Regressado à Alemanha, em Março de 1976, Wallraff recebeu um telefonema, indicando que o "general Walter", nome de código de Spínola, iria pessoalmente a Dusseldorf falar com ele e com os elementos da sua "organização".
Spínola chegou, "com a gola do sobretudo levantada, e de óculos escuros", e só quando, no hotel onde se reuniram, tirou os óculos e pôs o monóculo que o celebrizou, Wallraff soube quem tinha pela frente.
"Eu nem queria acreditar, era o lendário ex-Presidente da República, o ex-guia da Revolução dos Cravos", disse o jornalista alemão, hoje com 68 anos.
Wallraff recordou ainda que as conversas que tiveram foram "escaldantes", e que Spínola lhe disse que a sua organização já tinha pontos de apoio no Alentejo, e estava prestes a tomar o poder.
O facto de Spínola lhe ter dito que queria armas para exterminar fisicamente os adversários levou depois a que as autoridades suíças, a quem Wallraff entregou provas, o detivessem e extraditasse mais tarde para o Brasil.
Durante algum tempo, Wallraff também evitou ir a Portugal, "porque era perigoso", diz, e mesmo na Alemanha foi alvo da fúria da extrema direita, que lhe incendiou o escritório e destruiu o arquivo.
Mas o escritor e jornalista alemão continua a ter amigos em Portugal, adora Lisboa e revelou à Lusa que em breve irá a Lisboa visitar a filha do falecido cantor José Afonso, de quem foi amigo.

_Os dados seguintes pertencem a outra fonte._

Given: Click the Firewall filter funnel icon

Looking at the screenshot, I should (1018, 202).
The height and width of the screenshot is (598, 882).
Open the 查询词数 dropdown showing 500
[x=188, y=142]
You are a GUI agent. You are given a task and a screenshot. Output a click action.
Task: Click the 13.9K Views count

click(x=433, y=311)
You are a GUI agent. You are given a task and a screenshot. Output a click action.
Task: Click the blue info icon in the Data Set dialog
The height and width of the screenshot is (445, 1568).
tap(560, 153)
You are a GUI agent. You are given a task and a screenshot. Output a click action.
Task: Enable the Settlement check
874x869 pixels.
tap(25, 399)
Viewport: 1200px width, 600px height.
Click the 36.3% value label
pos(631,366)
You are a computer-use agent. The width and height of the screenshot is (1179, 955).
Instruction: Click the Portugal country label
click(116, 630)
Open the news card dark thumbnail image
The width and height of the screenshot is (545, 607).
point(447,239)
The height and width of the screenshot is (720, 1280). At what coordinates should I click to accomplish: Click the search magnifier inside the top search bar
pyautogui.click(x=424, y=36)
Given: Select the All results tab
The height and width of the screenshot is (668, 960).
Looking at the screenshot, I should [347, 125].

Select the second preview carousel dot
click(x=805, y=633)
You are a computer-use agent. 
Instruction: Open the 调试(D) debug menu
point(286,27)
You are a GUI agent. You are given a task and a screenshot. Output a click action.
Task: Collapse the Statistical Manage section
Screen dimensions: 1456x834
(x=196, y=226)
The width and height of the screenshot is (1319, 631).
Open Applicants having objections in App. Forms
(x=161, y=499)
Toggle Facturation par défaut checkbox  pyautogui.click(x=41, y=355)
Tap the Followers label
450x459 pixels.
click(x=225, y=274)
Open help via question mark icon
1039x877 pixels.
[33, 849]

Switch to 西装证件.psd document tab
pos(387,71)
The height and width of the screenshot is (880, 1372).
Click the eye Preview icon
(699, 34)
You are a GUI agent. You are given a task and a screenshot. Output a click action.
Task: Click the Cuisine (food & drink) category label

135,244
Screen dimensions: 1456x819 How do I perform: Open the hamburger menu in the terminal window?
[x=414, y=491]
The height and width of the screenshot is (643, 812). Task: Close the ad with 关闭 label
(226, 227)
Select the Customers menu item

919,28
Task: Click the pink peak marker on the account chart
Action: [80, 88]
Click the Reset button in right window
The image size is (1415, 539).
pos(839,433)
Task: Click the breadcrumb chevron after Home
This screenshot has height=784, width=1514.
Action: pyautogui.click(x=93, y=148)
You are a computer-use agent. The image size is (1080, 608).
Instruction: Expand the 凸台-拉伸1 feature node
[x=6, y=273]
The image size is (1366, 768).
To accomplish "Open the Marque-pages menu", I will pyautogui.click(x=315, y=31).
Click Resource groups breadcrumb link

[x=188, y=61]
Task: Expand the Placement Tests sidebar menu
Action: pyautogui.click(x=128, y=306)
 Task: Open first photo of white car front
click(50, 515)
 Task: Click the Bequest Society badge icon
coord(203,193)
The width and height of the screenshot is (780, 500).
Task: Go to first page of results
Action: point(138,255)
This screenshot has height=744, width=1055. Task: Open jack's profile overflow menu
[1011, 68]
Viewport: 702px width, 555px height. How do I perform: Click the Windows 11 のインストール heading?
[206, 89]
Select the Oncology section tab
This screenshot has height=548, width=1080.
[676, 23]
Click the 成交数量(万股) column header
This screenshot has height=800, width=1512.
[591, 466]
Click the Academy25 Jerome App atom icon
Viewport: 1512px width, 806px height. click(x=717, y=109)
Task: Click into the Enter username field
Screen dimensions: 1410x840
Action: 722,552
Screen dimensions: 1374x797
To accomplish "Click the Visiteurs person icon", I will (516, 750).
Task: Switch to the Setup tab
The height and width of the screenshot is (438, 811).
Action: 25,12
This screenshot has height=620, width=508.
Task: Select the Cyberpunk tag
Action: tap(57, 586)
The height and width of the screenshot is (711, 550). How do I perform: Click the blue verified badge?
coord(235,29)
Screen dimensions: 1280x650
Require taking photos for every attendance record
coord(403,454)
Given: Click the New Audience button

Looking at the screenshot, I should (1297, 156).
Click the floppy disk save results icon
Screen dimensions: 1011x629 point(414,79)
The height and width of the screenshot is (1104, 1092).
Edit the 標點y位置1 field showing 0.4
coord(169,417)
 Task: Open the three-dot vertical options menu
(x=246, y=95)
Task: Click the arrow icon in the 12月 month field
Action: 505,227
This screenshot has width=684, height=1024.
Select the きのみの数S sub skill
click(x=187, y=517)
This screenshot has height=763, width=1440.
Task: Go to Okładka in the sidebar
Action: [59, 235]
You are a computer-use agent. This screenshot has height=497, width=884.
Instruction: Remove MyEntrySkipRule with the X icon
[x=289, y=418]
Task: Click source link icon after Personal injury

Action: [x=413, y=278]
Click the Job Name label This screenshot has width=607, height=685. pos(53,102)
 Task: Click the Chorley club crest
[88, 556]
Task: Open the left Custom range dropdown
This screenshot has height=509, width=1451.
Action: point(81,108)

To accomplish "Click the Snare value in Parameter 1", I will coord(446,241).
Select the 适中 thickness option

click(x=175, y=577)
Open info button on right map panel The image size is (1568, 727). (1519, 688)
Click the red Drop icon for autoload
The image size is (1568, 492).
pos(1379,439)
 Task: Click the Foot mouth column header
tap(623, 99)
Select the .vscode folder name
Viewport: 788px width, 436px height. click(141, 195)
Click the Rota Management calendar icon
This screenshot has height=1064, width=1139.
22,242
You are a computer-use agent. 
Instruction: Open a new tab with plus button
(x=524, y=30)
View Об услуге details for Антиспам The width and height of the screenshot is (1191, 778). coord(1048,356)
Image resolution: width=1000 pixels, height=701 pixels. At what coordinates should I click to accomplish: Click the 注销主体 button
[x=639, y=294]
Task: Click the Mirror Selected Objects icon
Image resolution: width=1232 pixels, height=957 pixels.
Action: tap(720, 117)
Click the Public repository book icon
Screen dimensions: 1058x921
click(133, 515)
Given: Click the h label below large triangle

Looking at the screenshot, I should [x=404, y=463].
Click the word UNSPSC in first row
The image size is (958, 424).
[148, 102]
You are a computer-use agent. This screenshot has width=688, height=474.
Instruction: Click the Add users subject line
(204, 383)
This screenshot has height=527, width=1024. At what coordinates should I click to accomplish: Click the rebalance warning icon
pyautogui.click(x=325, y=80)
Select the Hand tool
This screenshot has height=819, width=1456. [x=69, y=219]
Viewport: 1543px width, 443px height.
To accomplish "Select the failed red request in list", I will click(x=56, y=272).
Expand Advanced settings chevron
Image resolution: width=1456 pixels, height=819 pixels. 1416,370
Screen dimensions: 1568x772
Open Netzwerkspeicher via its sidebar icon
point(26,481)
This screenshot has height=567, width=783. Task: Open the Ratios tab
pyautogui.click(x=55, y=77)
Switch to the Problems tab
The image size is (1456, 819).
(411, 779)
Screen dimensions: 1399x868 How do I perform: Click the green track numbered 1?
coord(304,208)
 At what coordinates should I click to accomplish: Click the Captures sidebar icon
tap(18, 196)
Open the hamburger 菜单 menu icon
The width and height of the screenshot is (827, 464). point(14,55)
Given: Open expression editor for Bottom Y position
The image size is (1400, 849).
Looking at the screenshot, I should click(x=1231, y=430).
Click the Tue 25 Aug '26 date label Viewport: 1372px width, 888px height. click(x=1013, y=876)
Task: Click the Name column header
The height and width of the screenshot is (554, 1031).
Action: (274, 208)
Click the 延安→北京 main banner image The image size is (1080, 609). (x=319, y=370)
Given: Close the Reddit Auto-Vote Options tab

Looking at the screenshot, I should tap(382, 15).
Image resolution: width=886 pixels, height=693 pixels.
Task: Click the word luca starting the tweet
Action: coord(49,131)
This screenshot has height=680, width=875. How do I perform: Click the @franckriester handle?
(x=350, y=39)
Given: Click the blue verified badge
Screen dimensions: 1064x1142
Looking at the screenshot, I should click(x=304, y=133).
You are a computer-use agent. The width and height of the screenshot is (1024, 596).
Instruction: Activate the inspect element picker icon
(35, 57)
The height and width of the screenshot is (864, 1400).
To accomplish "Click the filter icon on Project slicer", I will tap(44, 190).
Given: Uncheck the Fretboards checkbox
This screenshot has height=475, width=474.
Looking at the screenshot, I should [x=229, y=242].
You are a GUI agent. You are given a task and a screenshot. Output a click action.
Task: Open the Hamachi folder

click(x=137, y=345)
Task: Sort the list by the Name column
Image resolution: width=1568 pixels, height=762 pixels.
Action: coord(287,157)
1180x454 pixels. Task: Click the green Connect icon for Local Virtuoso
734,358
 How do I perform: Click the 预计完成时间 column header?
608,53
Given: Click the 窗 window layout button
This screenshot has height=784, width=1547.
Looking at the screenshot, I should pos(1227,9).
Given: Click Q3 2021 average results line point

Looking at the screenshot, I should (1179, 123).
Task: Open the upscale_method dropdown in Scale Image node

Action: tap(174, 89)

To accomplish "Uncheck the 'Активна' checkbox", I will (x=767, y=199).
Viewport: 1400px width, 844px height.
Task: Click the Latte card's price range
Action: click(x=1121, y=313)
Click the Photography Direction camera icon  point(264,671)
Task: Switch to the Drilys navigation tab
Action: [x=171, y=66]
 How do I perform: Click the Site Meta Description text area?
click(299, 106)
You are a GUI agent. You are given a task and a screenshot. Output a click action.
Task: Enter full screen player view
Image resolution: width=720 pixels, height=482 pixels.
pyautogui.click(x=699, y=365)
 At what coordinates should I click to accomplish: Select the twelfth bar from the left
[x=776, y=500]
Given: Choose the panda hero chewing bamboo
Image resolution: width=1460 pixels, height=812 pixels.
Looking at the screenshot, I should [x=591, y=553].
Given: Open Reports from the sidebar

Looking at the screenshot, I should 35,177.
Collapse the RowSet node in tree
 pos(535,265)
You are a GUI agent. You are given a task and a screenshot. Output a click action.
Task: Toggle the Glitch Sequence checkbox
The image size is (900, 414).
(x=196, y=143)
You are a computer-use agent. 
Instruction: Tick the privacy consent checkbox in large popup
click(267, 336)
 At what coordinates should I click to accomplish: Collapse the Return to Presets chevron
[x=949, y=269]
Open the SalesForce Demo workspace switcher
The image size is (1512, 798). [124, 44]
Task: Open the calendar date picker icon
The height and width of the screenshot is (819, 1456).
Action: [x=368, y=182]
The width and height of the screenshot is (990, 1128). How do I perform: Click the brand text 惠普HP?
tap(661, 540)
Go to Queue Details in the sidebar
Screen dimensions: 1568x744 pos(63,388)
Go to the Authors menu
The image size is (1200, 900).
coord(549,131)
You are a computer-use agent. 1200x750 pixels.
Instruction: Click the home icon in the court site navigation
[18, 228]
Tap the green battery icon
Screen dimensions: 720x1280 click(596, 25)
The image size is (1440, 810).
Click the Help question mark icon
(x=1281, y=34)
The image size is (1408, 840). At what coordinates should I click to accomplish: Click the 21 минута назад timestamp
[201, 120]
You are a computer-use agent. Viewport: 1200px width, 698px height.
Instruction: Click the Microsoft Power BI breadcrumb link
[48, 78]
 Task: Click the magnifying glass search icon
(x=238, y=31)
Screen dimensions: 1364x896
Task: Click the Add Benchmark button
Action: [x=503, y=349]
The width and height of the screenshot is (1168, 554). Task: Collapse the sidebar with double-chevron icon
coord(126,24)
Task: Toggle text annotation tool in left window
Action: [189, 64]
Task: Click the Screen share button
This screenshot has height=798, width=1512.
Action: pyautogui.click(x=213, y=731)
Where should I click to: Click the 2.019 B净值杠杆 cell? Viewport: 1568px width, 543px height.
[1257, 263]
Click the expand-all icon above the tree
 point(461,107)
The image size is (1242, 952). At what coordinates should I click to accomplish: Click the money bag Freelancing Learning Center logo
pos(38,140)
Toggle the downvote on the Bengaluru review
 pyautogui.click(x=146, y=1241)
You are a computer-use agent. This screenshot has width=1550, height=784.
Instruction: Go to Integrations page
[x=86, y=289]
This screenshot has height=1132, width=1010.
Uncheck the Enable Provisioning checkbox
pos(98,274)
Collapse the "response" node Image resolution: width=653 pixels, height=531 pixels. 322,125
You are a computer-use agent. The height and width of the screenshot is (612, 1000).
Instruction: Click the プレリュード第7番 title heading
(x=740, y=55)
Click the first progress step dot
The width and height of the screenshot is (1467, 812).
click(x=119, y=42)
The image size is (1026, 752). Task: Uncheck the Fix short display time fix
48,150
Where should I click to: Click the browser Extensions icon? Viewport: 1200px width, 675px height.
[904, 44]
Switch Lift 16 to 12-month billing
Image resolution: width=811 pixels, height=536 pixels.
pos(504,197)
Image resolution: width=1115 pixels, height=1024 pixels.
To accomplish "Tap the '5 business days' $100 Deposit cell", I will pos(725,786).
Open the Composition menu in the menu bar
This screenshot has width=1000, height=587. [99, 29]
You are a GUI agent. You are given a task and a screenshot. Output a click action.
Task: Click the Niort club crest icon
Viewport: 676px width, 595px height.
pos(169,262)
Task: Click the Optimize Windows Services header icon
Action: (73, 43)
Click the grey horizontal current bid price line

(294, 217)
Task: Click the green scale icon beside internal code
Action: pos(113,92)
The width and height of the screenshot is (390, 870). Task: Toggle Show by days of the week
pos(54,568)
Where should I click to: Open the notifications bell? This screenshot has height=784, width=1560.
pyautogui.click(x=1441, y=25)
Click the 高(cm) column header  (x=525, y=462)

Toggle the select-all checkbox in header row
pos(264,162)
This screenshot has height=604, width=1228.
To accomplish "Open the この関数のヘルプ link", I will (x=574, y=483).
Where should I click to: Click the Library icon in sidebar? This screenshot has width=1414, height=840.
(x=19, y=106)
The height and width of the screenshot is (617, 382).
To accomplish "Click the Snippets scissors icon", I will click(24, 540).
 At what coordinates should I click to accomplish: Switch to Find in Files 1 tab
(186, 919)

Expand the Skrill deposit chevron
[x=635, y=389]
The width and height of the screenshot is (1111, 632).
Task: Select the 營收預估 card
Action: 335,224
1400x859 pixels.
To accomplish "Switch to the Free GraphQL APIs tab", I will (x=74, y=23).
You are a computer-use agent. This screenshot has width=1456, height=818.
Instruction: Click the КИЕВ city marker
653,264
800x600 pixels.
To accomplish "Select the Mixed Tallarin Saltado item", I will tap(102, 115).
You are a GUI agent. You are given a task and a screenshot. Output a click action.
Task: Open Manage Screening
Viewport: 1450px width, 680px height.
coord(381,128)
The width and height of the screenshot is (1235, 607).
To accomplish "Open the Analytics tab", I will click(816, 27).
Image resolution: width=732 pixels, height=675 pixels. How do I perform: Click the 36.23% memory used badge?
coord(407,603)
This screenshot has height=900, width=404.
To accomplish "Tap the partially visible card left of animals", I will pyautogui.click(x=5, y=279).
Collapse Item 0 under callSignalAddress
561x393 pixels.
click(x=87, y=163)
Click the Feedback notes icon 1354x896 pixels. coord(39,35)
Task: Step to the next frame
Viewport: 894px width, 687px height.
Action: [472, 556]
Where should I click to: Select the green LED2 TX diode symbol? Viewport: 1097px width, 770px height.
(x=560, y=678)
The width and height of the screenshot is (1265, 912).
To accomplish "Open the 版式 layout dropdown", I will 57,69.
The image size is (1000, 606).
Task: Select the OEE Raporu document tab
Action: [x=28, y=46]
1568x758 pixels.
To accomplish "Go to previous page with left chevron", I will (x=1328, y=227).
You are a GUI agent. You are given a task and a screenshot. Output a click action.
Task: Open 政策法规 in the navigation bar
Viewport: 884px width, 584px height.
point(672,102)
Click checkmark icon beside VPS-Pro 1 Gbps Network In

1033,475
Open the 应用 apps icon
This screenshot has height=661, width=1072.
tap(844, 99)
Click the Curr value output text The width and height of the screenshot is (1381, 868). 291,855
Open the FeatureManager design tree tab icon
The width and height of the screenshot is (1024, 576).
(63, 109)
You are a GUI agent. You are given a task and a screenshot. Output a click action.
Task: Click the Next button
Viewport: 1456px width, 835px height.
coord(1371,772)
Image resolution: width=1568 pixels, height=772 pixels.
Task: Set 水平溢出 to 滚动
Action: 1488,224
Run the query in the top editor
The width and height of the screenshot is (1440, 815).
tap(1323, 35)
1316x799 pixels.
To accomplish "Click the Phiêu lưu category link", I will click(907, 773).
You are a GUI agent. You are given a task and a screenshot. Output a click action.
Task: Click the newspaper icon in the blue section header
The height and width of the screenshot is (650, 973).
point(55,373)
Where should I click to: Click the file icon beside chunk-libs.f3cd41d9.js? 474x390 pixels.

"Tenho recordações muito nostálgicas de Lisboa, e quero voltar para desfrutar do ambiente da cidade", disse Wallraff, lamentando a extinção das cooperativas criadas pela Reforma Agrária no Alentejo.
"Os latifundiários voltaram, é trágico", desabafou o jornalista alemão, que continua a ser uma figura polémica, e a pôr a nu injustiças sociais no seu país.